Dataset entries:
━━━━━━━━

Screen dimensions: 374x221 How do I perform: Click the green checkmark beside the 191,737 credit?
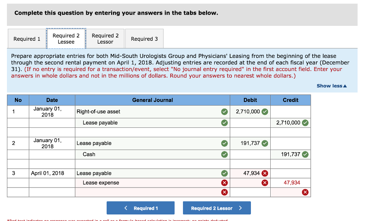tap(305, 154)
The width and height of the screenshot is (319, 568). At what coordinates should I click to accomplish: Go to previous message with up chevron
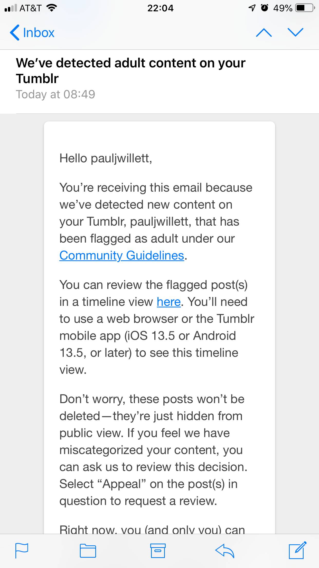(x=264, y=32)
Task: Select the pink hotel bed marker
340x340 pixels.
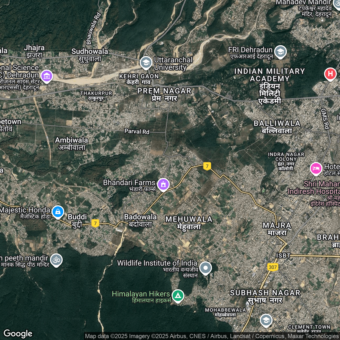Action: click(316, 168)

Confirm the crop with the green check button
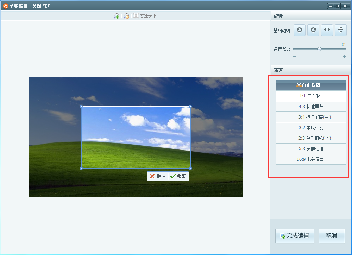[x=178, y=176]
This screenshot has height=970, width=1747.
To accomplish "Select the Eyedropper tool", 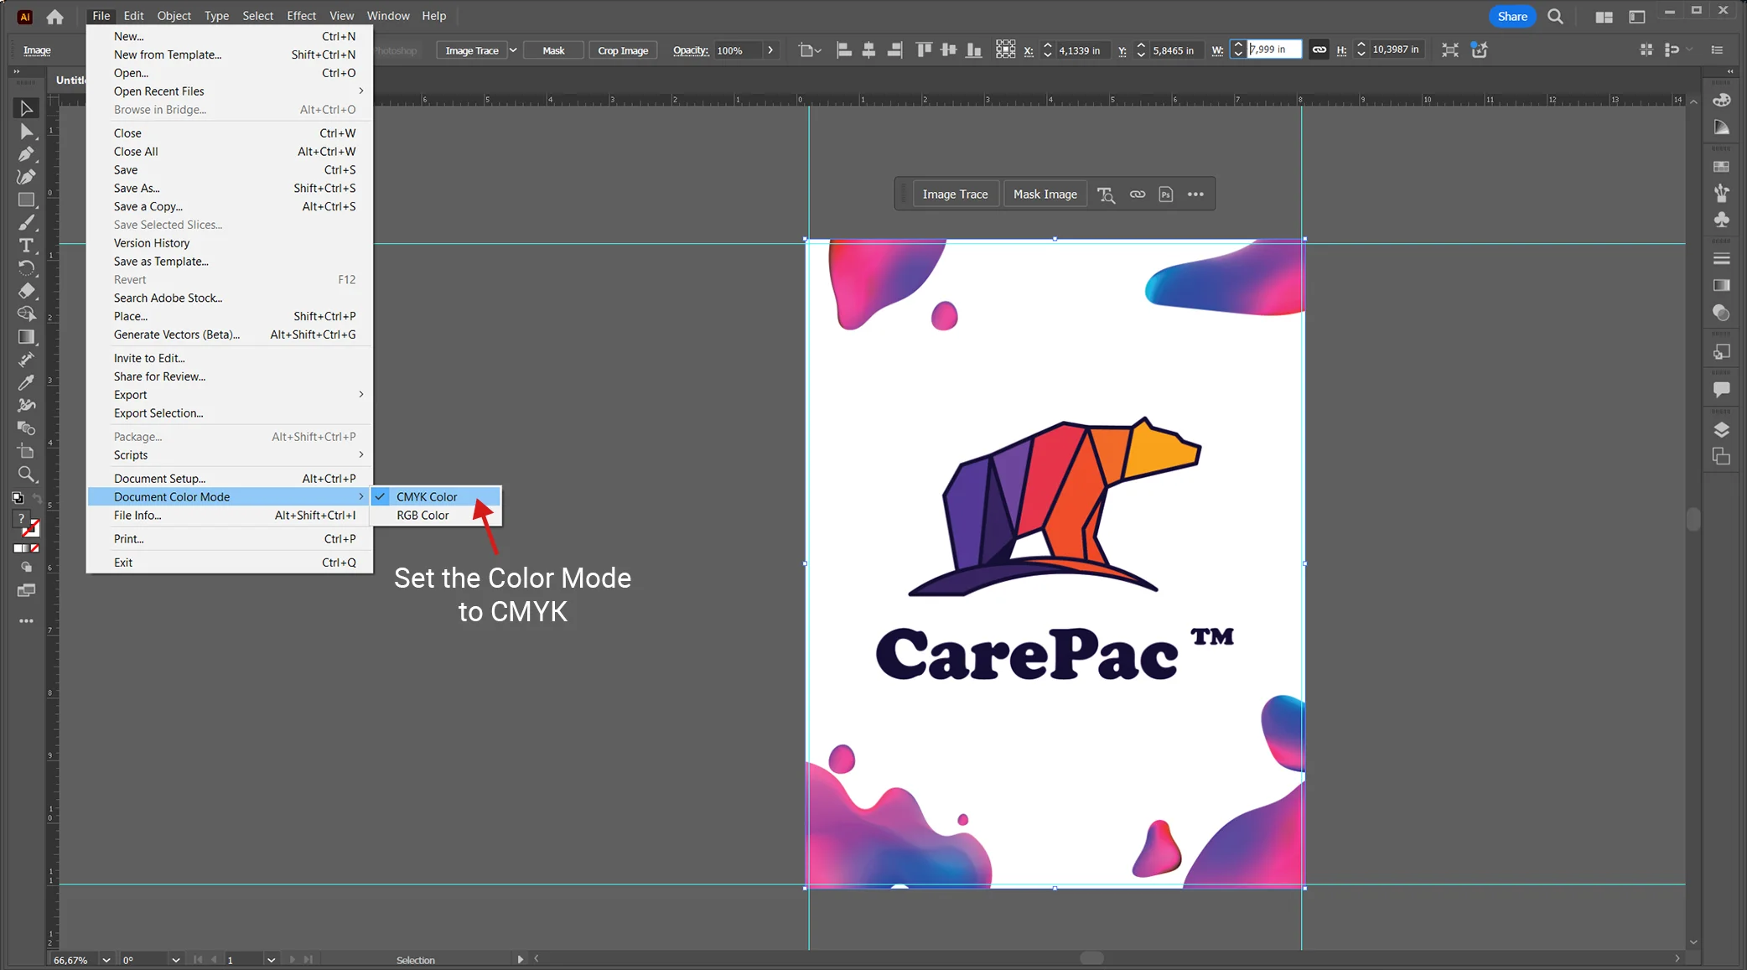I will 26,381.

━━━━━━━━

What you have to do:
Find every line in the items above that contains the word "with", and copy each such line. Letter case must match.

Task solution:
The width and height of the screenshot is (319, 568). At what coordinates should I click to accomplish: Go to previous message with up chevron
Confirm the crop with the green check button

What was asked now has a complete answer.